Don't lose out on the opportunity to help yourself or your clients. Here are some SEO strategies and tasks you can add to your toolset to upgrade your game.

4 SEO Tasks You Should Be Doing Today, But Probably Aren’t

When it comes to site maintenance, every strategist has their own checklist. The real question is how often they update said checklist.

By nature, SEO professionals tend to get stuck in their own process and don’t update it or allow it to evolve along with the industry.

This is not necessarily saying that they are negligible in any way, but rather, they already use tried-and-true methods that have worked for them over time, so why change?

The truth here is that those methods and toolsets need to change from year to year to keep up with current trends and the evolving needs of users and search engines.

Outside of a small group of strategists, most don’t update their processes year to year and lose out on the opportunity to help themselves or their clients.

Regardless which side of that fence you fall on, below are some strategies and tasks you can add to your toolset to upgrade your game.

1. Indexation Analysis

Over the last 12-18 months, we have seen a shift in the way that Google crawls and indexes websites. They have become increasingly rigid about what types of pages they allow into the index.

Even if they crawl them, it doesn’t mean they are guaranteed to be presented in the SERPs, which you can easily see in the new Search Console’s index coverage report.

In a way, Google is sculpting our sites and trying to figure out how best to use your crawl budget for you, which rarely works out in the favor the SEO strategist.

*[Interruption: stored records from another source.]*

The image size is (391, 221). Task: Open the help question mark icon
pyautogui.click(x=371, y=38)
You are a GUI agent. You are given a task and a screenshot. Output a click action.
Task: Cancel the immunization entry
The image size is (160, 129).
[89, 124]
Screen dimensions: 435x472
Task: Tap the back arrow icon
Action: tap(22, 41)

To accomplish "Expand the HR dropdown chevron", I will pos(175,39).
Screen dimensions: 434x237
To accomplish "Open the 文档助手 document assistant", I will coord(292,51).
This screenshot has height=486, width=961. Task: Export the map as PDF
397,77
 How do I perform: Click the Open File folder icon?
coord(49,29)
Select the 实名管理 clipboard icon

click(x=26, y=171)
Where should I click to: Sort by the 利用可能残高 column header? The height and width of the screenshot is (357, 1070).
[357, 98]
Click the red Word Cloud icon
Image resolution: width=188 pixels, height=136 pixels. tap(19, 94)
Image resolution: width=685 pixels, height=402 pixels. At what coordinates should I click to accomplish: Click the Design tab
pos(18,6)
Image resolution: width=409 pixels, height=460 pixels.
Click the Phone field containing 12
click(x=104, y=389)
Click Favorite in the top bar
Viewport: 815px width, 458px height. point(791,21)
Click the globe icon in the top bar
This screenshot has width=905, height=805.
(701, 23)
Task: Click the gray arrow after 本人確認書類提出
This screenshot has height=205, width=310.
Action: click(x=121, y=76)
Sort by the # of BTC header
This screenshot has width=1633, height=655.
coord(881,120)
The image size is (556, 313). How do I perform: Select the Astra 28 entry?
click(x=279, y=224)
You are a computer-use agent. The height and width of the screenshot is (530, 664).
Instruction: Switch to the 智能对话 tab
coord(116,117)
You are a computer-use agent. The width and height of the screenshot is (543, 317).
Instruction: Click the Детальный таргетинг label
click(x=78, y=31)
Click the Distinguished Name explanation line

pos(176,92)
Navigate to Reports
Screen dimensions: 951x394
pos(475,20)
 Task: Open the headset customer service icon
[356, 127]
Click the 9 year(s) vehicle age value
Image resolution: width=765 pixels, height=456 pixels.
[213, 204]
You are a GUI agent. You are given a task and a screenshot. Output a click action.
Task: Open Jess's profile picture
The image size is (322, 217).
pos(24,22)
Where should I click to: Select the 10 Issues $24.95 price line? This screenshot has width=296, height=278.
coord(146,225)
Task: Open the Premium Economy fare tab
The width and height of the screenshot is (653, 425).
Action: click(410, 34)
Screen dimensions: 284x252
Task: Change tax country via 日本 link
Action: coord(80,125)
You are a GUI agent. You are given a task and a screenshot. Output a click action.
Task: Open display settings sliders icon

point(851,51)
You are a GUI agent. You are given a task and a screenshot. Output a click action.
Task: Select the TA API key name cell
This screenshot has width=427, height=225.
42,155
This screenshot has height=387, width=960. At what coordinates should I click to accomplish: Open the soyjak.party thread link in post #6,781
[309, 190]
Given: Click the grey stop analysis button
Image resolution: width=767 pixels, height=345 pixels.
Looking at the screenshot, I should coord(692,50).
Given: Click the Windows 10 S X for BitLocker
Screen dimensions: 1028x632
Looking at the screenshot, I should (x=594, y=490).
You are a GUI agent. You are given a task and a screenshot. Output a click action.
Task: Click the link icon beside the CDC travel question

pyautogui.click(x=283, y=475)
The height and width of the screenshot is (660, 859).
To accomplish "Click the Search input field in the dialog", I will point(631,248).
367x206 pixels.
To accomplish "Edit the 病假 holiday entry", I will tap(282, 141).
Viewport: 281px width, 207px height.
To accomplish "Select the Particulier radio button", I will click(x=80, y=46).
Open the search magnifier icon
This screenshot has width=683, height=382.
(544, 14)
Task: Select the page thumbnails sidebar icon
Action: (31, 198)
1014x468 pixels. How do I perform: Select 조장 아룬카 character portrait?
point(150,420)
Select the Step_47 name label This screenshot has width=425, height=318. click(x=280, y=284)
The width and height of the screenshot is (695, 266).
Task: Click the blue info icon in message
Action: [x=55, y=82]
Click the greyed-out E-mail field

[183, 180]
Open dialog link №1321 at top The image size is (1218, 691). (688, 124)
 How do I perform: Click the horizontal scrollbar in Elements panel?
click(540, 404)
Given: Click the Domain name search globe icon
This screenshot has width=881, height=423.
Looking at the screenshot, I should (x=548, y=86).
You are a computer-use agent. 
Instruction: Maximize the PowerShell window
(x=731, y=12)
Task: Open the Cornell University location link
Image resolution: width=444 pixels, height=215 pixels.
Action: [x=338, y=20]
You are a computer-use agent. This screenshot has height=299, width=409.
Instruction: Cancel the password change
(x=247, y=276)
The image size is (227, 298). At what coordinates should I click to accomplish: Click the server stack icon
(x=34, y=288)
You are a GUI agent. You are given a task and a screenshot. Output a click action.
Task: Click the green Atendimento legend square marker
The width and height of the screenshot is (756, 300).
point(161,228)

The most common types of pages that don’t make the cut are low-quality pages such as:

  • Search result pages.
  • Faceted pages.
  • Pages with templated content.
  • Pages with thin content.
  • Pages with dynamically-generated content.
  • Pages with broken elements such as schema, canonicals, etc.
  • And so on, and so forth.

You get the idea.

Basically, any page that doesn’t provide a good user experience is having a harder time getting into the index.

The challenge here is knowing how to identify when you or your client has an issue in the first place. Typically you would have to do log file analysis to see when Google crawled each page.

But this commonly scares off a lot of folks as it’s more technical in nature and not everyone has or wants to take the time how to do it. Understandable, no judgments.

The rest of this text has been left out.